Das Leben. Ein ständiger Prozess zur Optimierung.


----------



## Cryptic-Ravage (23. Februar 2013)

Exar-K schrieb:


> Oha, mehr als die Hälfte vom Verkaufspreis wollte ich dann doch nicht runtergehen. Mit 33€ könnte ich mich noch arrangieren, aber unter 30€ kriegst du mich nicht.


 
Kein Problem, kann ich nachvollziehen. 
Mir persönlich wärs aber zu viel für das Spiel, weils ja doch eher ne bessere Grafikdemo ist. Da warte ich einfach bis der Preis weiter fällt. 
Aber danke trotzdem, gibt bestimmt andere die bereit sind mehr zu zahlen als ich.
Viel Erfolg!


----------



## Exar-K (23. Februar 2013)

Sonderlich groß scheint das Interesse nicht zu sein an dem Spiel.


----------



## sauerlandboy79 (23. Februar 2013)

Exar-K schrieb:


> Sonderlich groß scheint das Interesse nicht zu sein an dem Spiel.

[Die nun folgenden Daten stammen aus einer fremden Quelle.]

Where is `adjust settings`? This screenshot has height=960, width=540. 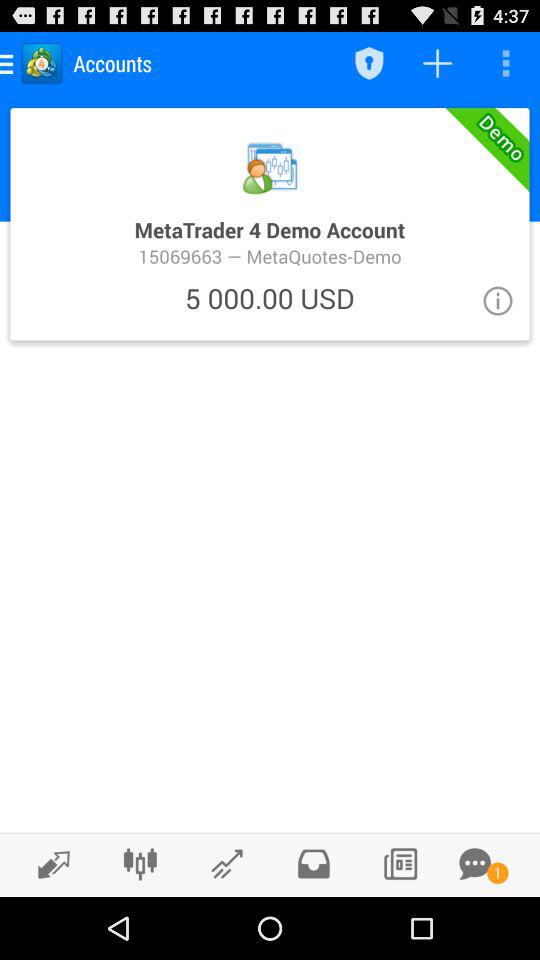
adjust settings is located at coordinates (140, 864).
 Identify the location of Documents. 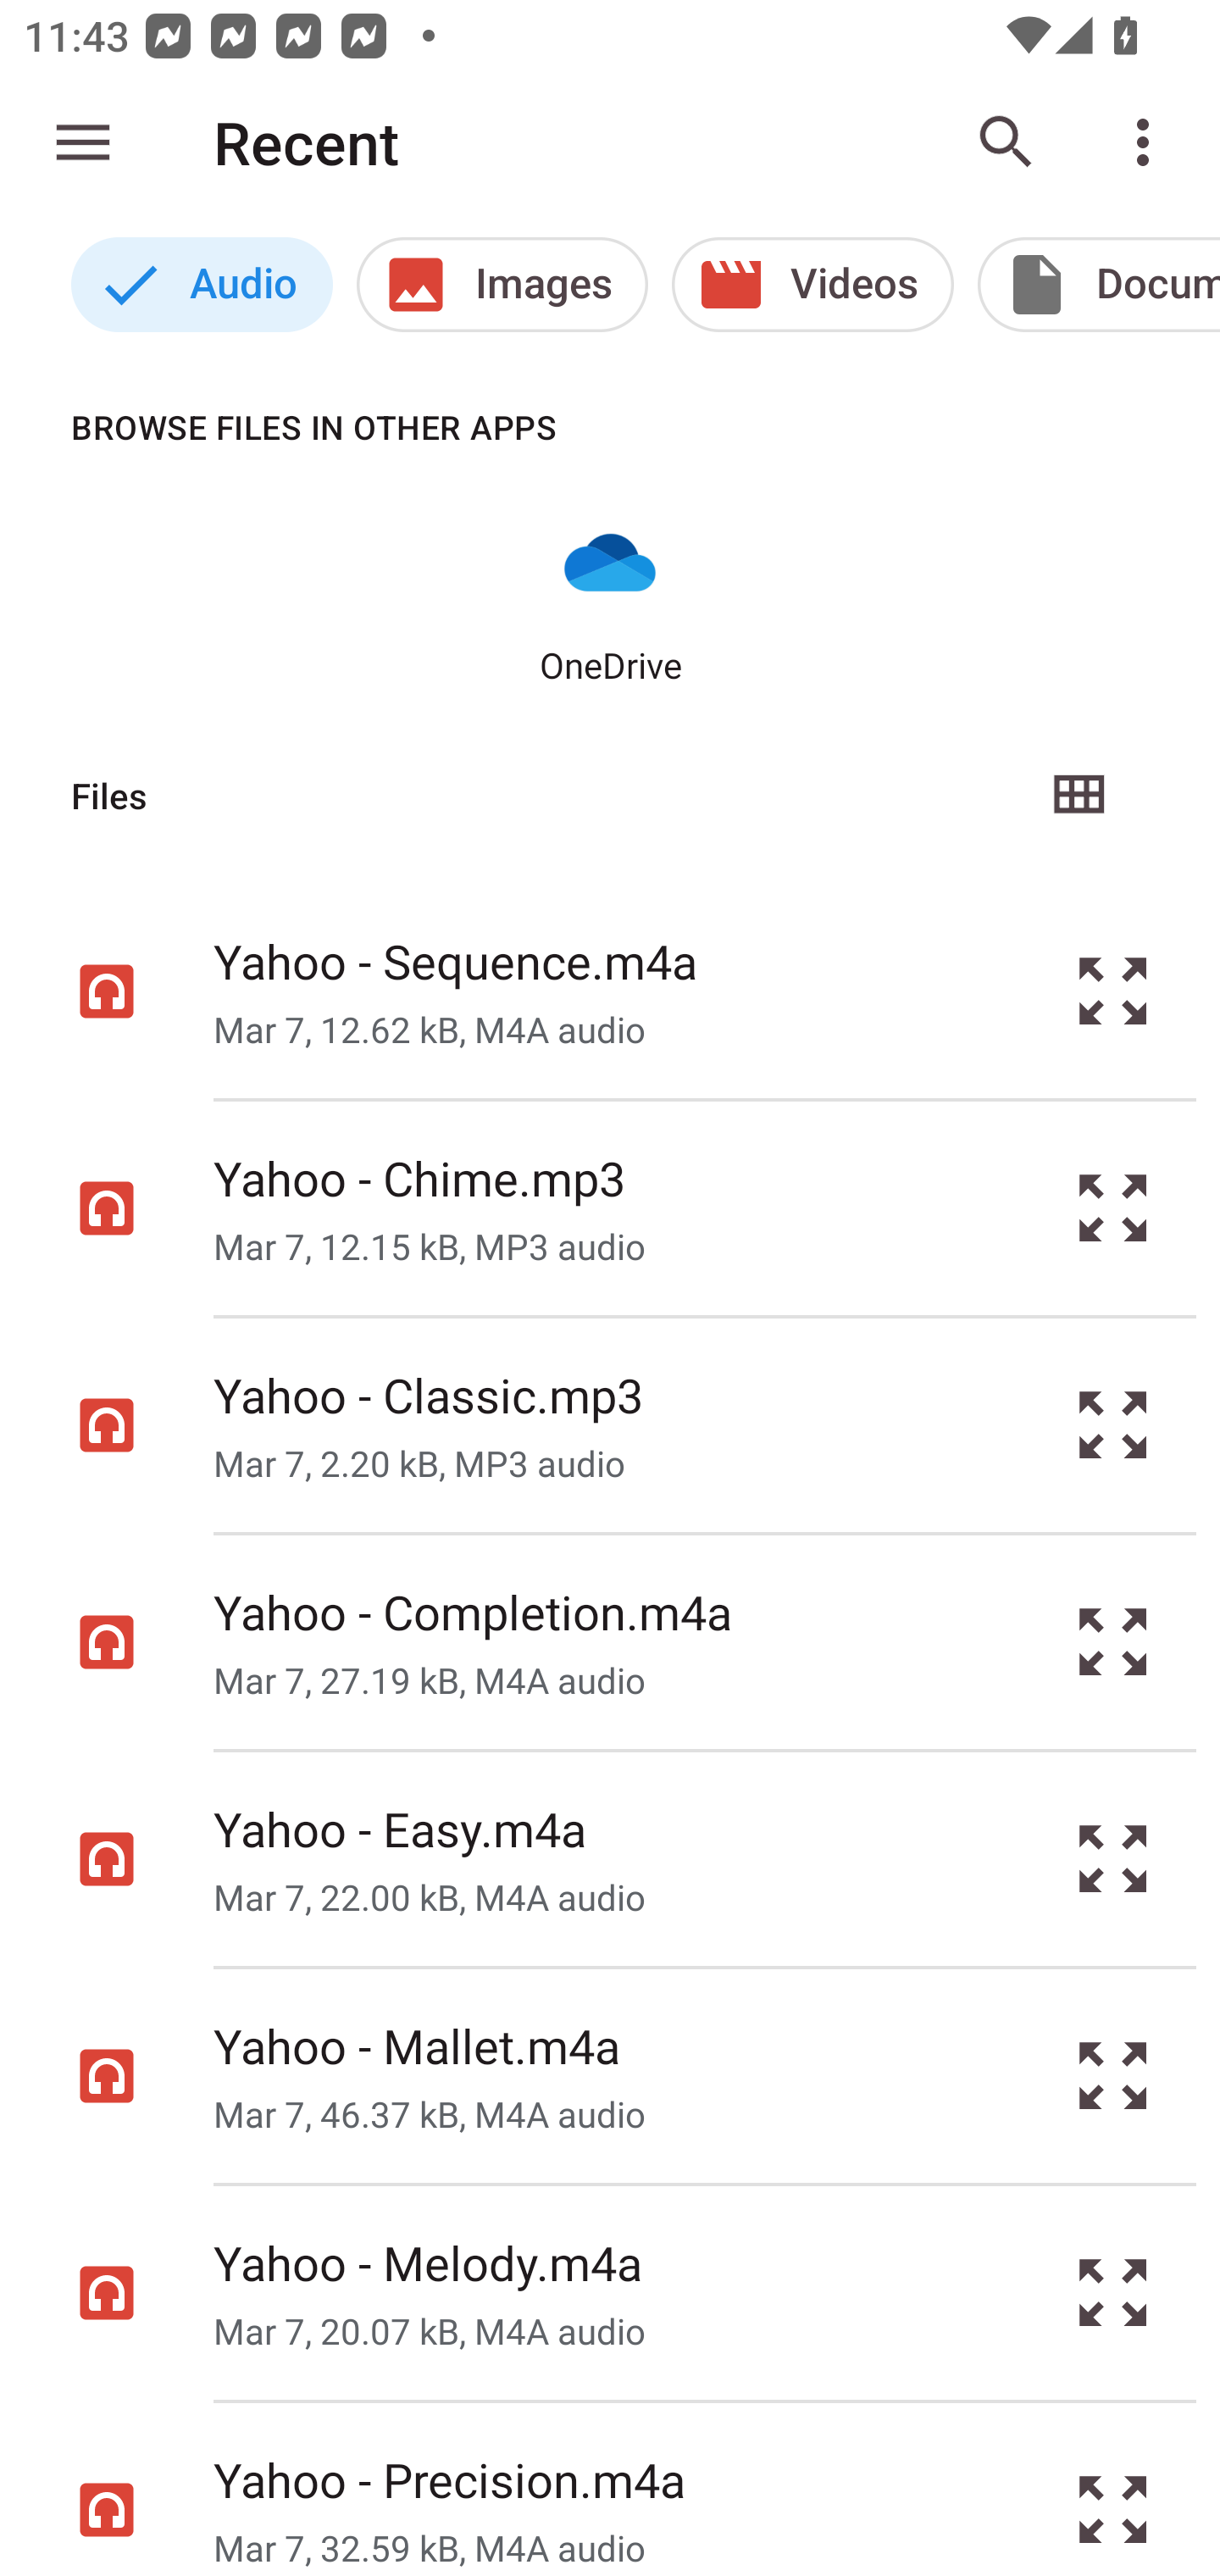
(1098, 285).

 Interesse hätte ich schon, nur habe ich noch nicht den potenten, sprich geeigneten Rechner (den müsste ich mir erst in den nächsten 1-2 Monaten zusammenbasteln) und zweitens lockt mich die Retail-Version mehr. Sonst sieht es neben den Vorgängern so lückenhaft in meinem Spieleregal aus...


----------



## Exar-K (24. Februar 2013)

Update


----------



## Exar-K (19. März 2013)

Letztes Update.

Falls es jetzt immer noch niemand will, werde ich das Spiel behalten.
Dann spiele ich es halt in ein paar Jahren mal.


----------



## sauerlandboy79 (20. März 2013)

Exar-K schrieb:


> Letztes Update.
> 
> Falls es jetzt immer noch niemand will, werde ich das Spiel behalten.
> Dann spiele ich es halt in ein paar Jahren mal.

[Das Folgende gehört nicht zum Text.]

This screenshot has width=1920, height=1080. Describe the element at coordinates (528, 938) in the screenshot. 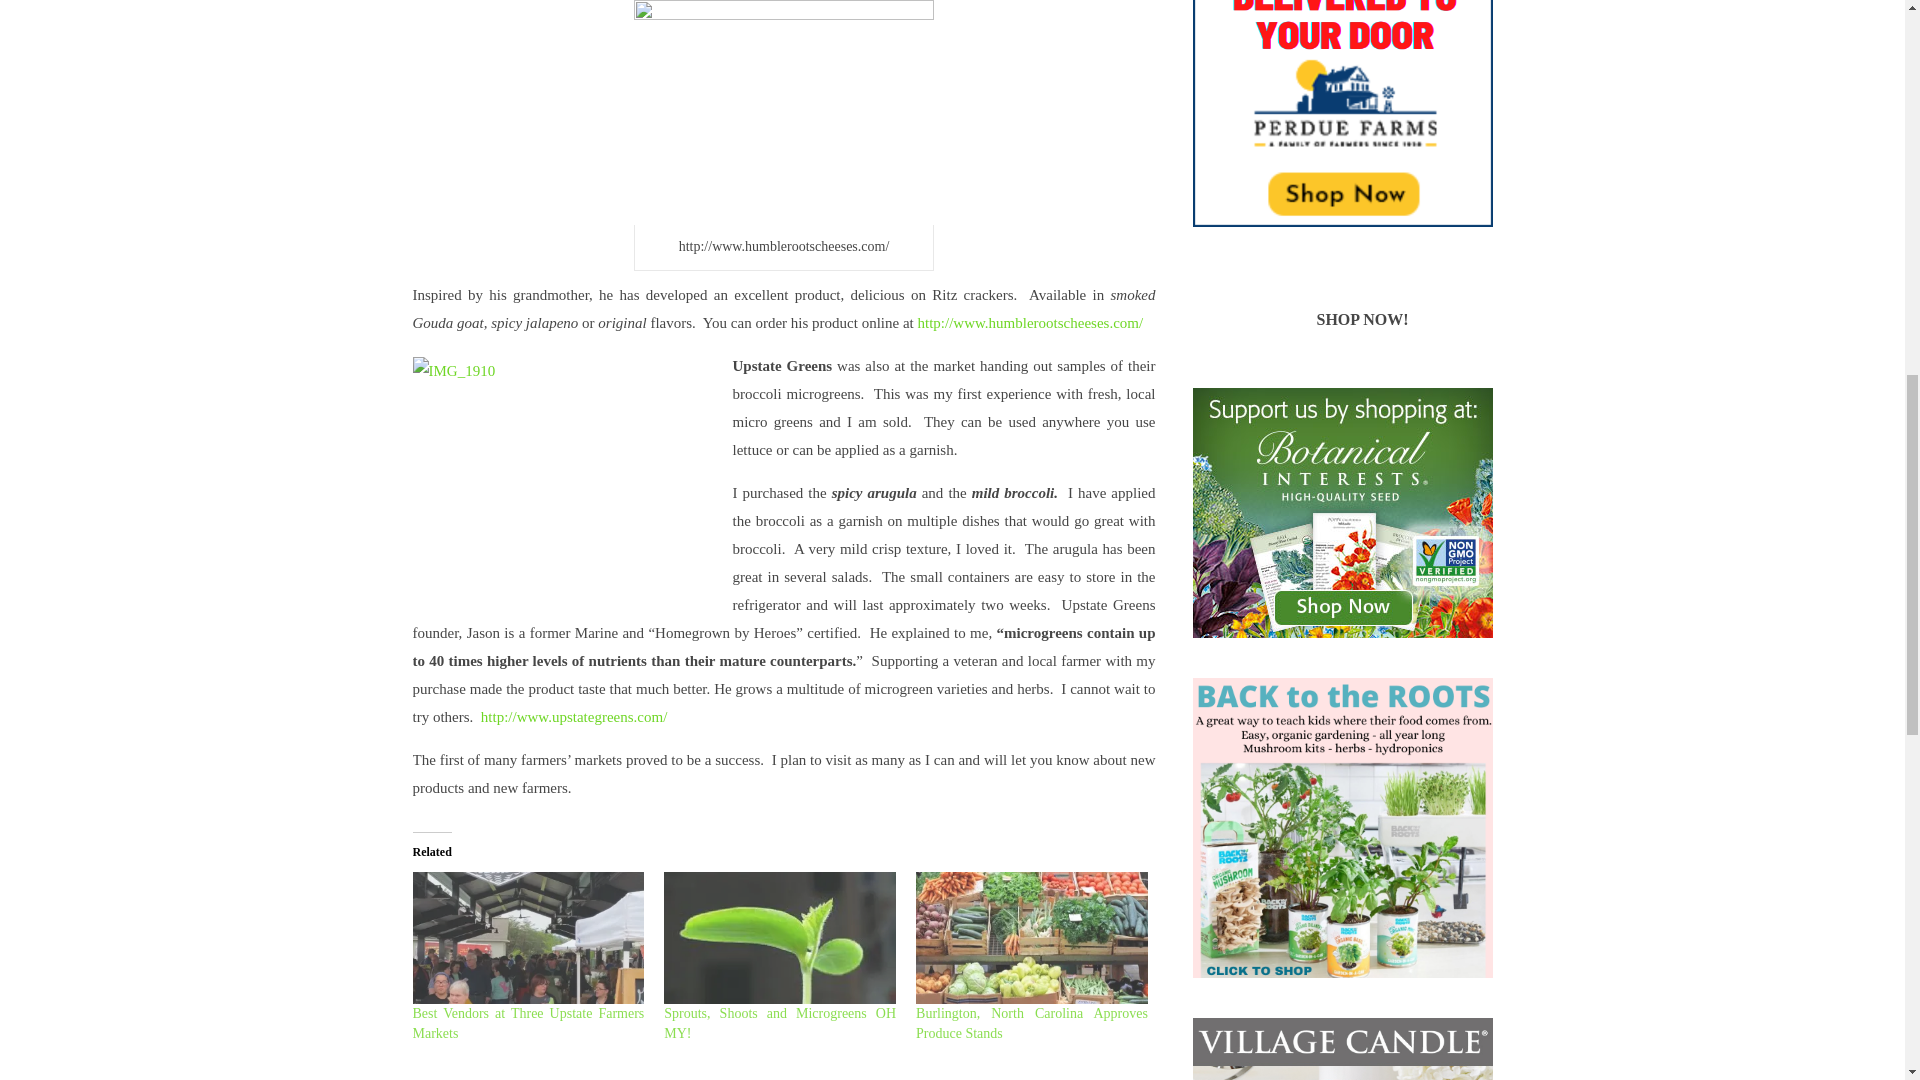

I see `Best Vendors at Three Upstate Farmers Markets` at that location.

 So lange willst du den Kauf eines neuen PCs hinausschieben ?


----------



## Exar-K (20. März 2013)

Nö, ich habe schon einen neuen Rechner, der würde Crysis 3 auch problemlos schaffen.
Mein Interesse ist aber nicht so hoch an dem Titel und ich habe Teil 2 noch nicht gespielt.


----------